Two seasons volunteering as a Beach Naturalist at Carkeek Park through the Seattle Aquarium's program — educating beachgoers about tidal pool life, and convincing kids not to take any of it home.

  • Volunteer
  • Conservation
  • Seattle
  • Nature

In the spring of 2007 I joined the Seattle Aquarium's Beach Naturalist program, a volunteer initiative that places trained naturalists on Puget Sound beaches during low tides to educate the public about marine life, tidal ecosystems, and coastal conservation.

My assigned beach was Carkeek Park in Seattle, and I returned for the 2008 season as a veteran naturalist. The program ran on weekends through the summer, timed to the lowest tides of the season when the most interesting marine life became visible in the pools.

Beach Naturalist at Alki Beach Tidal pool at Richmond Beach

What it involved

Before setting foot on the beach, naturalists completed several weeks of training at the Seattle Aquarium covering tidal biology, interpretation techniques, salmon and nearshore ecology, and hands-on identification of local species. The training was genuinely thorough — the kind that makes you realize how much is happening in a few square feet of tide pool that most people walk right past.

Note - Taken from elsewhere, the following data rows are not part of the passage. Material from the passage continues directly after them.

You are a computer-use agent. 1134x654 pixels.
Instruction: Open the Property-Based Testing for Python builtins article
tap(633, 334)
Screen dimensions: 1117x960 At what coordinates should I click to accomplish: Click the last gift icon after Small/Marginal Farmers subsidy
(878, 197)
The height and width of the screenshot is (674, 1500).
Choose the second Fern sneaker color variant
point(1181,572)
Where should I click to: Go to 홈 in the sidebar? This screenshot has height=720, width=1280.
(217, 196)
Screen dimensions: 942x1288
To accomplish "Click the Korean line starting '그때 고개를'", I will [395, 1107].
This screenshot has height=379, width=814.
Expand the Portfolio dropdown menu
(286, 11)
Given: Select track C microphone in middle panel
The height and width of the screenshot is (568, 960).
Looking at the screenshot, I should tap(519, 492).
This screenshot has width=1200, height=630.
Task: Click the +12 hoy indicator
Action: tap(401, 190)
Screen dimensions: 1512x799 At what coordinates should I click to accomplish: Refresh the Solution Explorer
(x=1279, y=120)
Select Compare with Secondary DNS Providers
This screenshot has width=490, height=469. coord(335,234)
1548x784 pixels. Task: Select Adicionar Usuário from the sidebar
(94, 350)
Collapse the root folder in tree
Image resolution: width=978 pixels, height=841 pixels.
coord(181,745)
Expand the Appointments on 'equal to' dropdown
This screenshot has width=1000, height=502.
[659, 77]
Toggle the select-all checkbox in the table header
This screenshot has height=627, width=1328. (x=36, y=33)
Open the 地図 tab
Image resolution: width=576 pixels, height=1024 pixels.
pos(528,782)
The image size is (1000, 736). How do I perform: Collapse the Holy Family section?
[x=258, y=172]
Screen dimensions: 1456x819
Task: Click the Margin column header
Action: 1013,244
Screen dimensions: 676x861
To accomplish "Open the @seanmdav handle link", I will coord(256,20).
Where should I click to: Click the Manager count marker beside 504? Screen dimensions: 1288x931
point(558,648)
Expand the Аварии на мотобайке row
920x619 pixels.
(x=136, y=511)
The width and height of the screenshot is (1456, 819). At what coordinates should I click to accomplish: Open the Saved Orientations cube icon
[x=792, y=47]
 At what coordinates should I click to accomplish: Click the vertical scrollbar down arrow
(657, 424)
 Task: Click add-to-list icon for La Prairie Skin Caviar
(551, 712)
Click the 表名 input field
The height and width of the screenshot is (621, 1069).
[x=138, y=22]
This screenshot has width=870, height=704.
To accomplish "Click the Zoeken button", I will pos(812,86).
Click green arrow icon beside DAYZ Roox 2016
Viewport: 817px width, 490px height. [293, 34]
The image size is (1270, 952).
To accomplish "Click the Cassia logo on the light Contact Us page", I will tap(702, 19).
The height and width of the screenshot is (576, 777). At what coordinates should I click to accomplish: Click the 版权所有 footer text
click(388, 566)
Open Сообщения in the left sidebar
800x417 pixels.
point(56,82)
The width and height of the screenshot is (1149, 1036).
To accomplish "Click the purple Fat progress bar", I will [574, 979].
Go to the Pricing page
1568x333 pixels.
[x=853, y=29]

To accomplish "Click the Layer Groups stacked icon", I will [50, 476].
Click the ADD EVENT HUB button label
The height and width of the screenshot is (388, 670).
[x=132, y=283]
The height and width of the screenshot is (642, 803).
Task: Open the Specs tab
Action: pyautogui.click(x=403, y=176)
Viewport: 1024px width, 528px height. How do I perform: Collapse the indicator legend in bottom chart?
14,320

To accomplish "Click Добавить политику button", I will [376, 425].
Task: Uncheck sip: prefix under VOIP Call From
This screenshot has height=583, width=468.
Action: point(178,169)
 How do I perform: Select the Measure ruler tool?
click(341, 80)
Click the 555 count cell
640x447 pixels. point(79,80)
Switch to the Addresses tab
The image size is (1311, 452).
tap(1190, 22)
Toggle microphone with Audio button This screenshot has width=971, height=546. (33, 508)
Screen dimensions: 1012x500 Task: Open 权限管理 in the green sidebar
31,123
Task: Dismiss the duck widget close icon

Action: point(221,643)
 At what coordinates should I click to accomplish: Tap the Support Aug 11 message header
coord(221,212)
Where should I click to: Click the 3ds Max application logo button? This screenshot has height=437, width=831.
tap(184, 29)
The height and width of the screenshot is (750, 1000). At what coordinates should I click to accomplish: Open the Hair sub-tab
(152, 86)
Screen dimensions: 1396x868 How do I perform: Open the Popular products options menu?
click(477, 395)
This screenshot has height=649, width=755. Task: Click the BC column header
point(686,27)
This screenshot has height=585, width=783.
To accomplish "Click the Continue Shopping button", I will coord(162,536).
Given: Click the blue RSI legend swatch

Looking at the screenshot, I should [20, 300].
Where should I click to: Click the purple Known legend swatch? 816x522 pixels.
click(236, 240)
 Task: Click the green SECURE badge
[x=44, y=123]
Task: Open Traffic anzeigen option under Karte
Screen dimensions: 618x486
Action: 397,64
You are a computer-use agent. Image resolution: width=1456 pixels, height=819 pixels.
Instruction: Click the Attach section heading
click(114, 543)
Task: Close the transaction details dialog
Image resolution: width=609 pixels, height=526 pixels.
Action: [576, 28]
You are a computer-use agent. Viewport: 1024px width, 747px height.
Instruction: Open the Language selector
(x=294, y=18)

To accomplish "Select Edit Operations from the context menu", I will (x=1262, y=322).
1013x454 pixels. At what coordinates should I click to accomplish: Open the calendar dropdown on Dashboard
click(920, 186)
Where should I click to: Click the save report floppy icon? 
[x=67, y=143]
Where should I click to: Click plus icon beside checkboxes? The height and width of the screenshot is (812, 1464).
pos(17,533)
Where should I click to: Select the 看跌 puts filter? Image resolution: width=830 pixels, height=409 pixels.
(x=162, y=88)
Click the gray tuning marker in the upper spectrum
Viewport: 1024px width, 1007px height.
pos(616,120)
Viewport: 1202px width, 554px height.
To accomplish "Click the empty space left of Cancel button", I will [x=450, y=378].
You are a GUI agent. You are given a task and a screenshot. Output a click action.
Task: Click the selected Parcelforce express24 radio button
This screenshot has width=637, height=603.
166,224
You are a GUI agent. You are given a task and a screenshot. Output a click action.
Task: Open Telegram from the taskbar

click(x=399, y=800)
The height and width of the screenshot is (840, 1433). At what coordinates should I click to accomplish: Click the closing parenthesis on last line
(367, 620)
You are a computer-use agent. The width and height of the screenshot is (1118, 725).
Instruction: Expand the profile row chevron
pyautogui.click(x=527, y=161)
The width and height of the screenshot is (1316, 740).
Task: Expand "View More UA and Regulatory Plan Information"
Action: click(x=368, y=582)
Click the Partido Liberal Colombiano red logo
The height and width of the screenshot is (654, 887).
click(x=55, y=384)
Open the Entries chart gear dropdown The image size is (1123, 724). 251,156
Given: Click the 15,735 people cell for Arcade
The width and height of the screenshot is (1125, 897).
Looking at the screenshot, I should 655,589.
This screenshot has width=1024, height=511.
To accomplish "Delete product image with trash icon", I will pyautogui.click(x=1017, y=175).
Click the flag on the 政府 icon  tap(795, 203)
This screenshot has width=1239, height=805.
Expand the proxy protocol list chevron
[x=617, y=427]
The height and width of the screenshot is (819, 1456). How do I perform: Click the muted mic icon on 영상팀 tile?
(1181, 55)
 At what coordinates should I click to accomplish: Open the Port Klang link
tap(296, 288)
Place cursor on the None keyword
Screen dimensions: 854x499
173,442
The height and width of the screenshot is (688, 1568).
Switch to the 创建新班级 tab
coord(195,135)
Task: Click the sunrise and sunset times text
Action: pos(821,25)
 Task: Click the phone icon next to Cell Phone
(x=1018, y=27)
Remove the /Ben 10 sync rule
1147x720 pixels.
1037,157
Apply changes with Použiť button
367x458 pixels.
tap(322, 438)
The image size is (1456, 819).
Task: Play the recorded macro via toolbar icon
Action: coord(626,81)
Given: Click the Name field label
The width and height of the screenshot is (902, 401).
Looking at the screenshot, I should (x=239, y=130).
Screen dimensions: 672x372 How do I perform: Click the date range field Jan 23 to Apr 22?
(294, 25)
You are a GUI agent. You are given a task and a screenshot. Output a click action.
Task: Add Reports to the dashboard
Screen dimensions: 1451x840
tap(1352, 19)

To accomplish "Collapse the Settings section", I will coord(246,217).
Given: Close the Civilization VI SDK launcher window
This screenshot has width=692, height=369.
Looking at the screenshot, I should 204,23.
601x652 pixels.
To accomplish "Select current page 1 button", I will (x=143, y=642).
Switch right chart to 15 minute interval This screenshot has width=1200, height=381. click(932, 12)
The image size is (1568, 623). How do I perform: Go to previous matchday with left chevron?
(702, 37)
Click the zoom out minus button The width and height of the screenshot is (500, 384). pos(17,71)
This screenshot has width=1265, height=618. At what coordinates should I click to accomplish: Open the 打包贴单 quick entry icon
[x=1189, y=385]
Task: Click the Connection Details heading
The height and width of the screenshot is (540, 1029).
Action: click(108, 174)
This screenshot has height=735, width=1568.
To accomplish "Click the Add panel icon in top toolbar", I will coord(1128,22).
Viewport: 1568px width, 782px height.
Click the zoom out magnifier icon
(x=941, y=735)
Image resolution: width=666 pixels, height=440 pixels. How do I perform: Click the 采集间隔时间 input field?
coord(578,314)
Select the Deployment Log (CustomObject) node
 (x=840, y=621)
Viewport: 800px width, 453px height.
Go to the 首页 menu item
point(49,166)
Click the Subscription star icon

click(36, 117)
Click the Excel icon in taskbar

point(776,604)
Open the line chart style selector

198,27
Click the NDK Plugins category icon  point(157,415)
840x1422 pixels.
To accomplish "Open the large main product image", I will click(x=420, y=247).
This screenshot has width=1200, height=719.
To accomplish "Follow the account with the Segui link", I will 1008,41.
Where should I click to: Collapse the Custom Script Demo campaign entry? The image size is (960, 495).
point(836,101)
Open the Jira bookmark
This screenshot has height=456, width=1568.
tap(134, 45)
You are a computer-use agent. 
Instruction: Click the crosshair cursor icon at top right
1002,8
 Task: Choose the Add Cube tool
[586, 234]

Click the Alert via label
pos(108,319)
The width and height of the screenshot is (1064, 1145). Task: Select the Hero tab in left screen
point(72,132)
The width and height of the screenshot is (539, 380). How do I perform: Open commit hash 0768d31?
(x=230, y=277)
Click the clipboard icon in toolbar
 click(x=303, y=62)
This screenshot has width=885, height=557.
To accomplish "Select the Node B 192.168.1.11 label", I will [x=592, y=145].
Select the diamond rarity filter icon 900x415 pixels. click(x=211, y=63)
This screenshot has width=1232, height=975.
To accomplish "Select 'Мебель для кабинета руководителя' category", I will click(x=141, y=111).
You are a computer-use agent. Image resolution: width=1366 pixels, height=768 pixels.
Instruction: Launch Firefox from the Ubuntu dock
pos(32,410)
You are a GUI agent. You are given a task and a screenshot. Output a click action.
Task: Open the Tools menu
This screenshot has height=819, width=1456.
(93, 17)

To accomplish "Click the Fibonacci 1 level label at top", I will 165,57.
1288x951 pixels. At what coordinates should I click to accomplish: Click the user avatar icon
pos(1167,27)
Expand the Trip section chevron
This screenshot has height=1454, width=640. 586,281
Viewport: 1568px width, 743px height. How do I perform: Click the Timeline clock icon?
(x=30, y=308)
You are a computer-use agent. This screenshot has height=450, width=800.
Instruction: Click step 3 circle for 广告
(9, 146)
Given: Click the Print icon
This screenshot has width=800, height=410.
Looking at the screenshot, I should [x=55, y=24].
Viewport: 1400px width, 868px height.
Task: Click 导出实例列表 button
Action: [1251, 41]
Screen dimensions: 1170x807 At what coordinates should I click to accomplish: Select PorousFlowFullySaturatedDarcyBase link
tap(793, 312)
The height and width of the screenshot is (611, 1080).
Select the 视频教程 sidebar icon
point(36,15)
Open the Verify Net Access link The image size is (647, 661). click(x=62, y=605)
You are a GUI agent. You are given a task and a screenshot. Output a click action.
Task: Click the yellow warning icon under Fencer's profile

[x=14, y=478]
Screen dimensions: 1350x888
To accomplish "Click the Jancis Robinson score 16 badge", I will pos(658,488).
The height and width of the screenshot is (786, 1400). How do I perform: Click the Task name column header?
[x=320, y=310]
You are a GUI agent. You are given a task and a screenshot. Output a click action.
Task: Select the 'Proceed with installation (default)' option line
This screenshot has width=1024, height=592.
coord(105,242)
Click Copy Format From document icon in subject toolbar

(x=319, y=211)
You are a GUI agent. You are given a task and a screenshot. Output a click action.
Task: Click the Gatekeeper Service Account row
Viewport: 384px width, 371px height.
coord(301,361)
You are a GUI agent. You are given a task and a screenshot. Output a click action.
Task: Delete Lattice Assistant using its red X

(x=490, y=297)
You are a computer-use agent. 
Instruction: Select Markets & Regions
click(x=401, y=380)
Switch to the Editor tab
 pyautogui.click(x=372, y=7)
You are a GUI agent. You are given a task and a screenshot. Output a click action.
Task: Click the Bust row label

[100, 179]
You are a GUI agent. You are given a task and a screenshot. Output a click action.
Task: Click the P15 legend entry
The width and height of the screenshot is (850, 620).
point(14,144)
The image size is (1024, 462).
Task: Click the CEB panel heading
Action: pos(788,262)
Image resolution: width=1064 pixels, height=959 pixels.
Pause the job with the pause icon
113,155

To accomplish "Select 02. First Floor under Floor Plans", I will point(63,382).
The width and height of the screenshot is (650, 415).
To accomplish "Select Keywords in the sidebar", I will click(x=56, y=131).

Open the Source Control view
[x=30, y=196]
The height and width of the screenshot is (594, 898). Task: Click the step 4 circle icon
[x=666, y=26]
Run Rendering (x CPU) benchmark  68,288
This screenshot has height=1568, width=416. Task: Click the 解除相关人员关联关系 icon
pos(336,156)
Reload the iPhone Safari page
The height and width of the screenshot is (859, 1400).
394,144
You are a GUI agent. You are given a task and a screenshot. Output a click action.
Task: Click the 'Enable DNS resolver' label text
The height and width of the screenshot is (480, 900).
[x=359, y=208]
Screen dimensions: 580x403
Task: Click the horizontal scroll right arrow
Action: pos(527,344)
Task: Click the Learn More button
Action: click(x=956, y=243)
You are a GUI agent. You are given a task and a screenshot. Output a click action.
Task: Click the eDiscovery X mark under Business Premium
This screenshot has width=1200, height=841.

On duty, the job was to engage beachgoers in conversation, help them understand what they were looking at, and connect them to the broader story of Puget Sound's health. The program was built around informal interpretation rather than lectures — meeting people where they were, using the animals themselves as the entry point.

A 127-person volunteer team made roughly 18,000 public contacts across eight beaches during the 2007 season alone. That's a lot of conversations about limpets and sea stars.


The honest part

The education side was genuinely enjoyable. Watching someone stop in their tracks because they actually looked at a tidal pool for the first time, or hearing a kid ask a question that showed they were actually thinking about the ecosystem — that part was great.

Convincing kids not to take things home was a different story entirely. A child who has just discovered a hermit crab has very clear intentions, and "leave it where you found it" is not always a persuasive argument when you are eight years old and the crab is right there in your hand. You develop a certain diplomatic persistence.

The program was coordinated by Charlotte Spang and Janice Mathisen of the Seattle Aquarium, who ran a remarkably well-organized volunteer operation across multiple beaches, tides, and seasons. Good people doing good work for the Sound.


About the program

The Seattle Aquarium's Beach Naturalist program has been running since 1999, placing volunteers on beaches throughout the Seattle area during summer low tides. Naturalists are trained in marine biology, public interpretation, and conservation education, and serve as a direct link between the Aquarium's mission and the public's experience of the local coastline.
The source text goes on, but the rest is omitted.